Here are some of the main ways information is understood.
Everyday Language
In everyday life, we use the word “information” quite casually. A book, a database, or a podcast is often described as “full of information.” This reflects a common understanding: information as content. Something that can be stored, shared, or used.
Information is often seen as facts, knowledge, or data that can be communicated or passed from one person to another.
The weather forecast says it will rain tomorrow.
This kind of information is practical. It helps with decisions, such as whether to carry an umbrella.
It may seem simple, but even in this case, interpretation and context play a role. What is considered useful or relevant information can vary depending on the person and the situation.
Information Management
In Information Management and computing, there is a distinction between data and information. Data consists of raw figures or symbols.

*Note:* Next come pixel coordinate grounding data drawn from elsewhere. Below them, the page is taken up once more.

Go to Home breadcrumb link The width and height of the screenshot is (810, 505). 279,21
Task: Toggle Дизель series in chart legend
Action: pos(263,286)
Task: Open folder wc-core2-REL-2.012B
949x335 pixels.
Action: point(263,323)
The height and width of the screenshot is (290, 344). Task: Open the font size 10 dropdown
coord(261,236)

Information becomes apparent when data is placed into a context or used for a specific purpose.
“101101” on its own is just a sequence of digits.
When understood as binary code that maps to a letter or command, it becomes information.

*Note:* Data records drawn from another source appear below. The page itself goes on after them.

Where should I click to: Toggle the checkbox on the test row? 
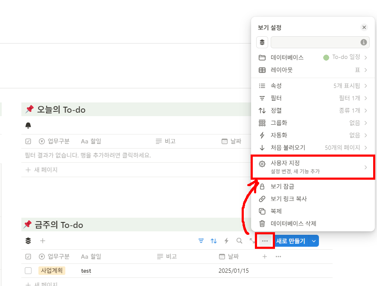click(28, 270)
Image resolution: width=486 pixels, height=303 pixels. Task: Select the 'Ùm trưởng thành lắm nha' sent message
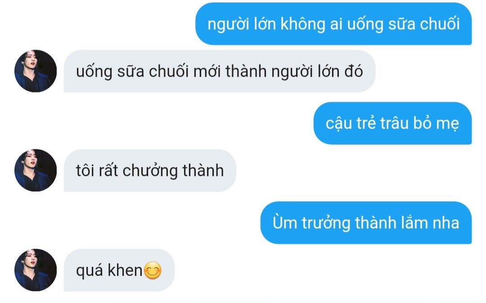coord(366,223)
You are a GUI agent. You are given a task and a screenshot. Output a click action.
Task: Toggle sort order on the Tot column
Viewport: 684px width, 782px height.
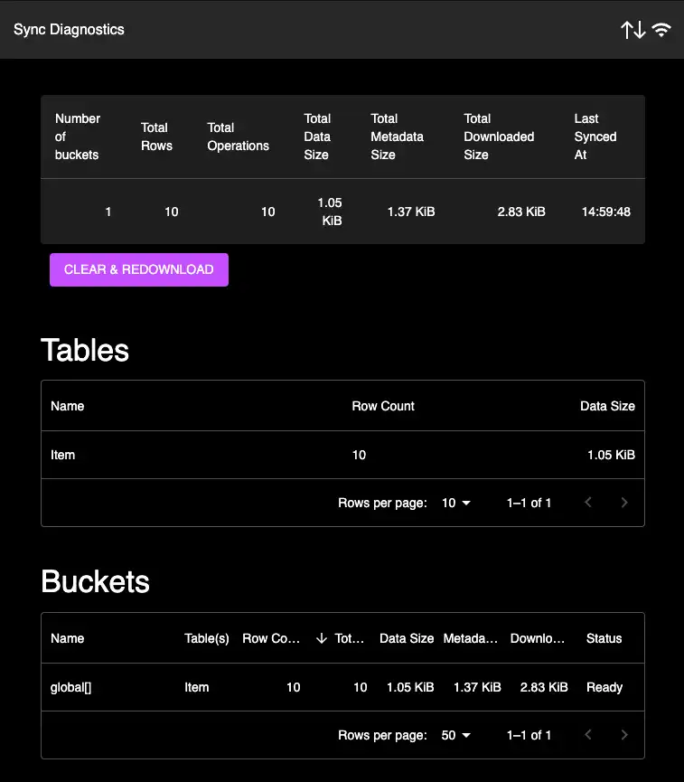(347, 638)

This difference is central to how computers process input, store content, and perform tasks.
Batesonian Information
Gregory BatesonWhat is a difference, that makes a difference? It is an elementary idea, a basic unit of information. The unit of information is a difference, which makes a difference.
But what does that really mean? Think of a book written in Japanese. If you don’t read Japanese, the page is just filled with marks, shapes without meaning. It doesn’t inform you. For someone who can read Japanese, those same marks may convey a story, a warning, a joke.

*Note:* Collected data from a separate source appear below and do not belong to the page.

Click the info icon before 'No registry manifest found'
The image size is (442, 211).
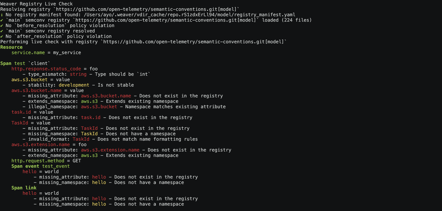click(x=2, y=15)
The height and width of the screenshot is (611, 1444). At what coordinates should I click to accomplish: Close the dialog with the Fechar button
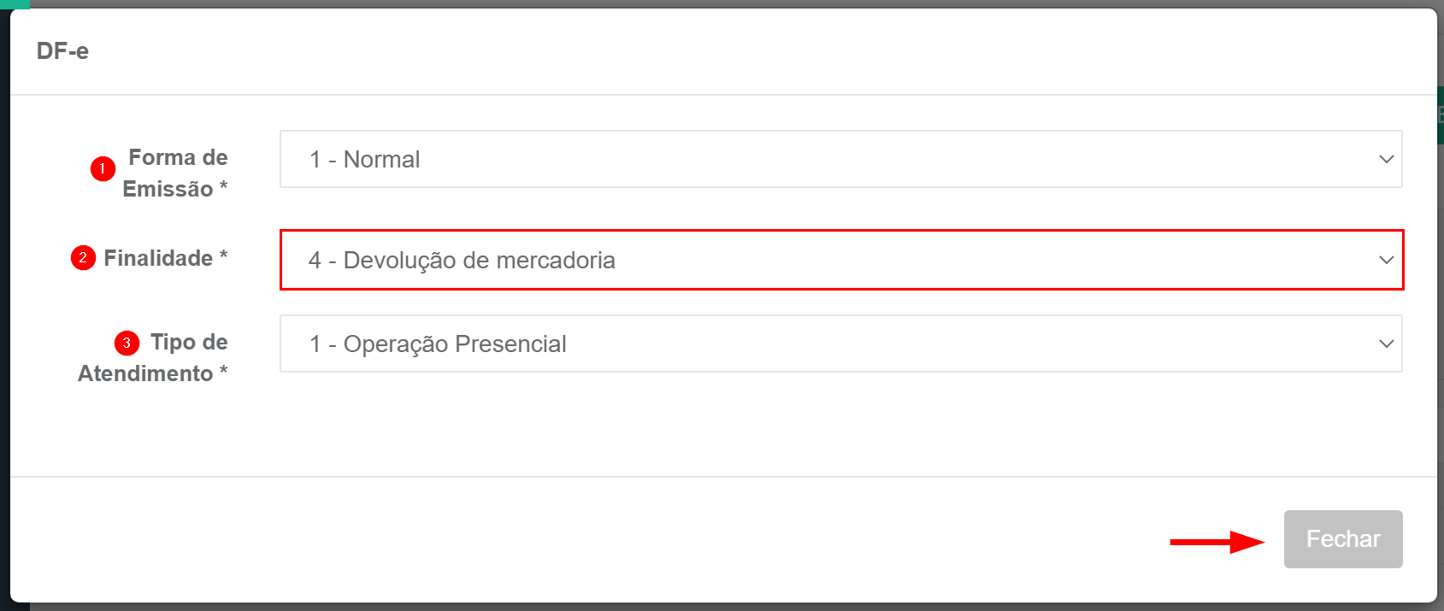coord(1342,539)
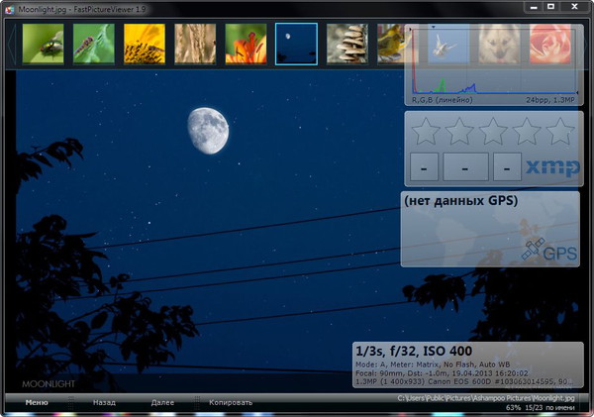Screen dimensions: 594x417
Task: Go back with Назад
Action: [x=104, y=403]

The difference lies not in the marks themselves, but in the ability to recognize and respond to them. In Bateson’s terms, writing becomes information only when it makes a difference to the knower.
This perspective highlights that information is not a fixed or objective thing. It depends on relationships, roles, and interpretations.
Consider a temperature reading:
“22°C” might mean very little without knowing what it’s measuring, what is normal, or what actions it might trigger.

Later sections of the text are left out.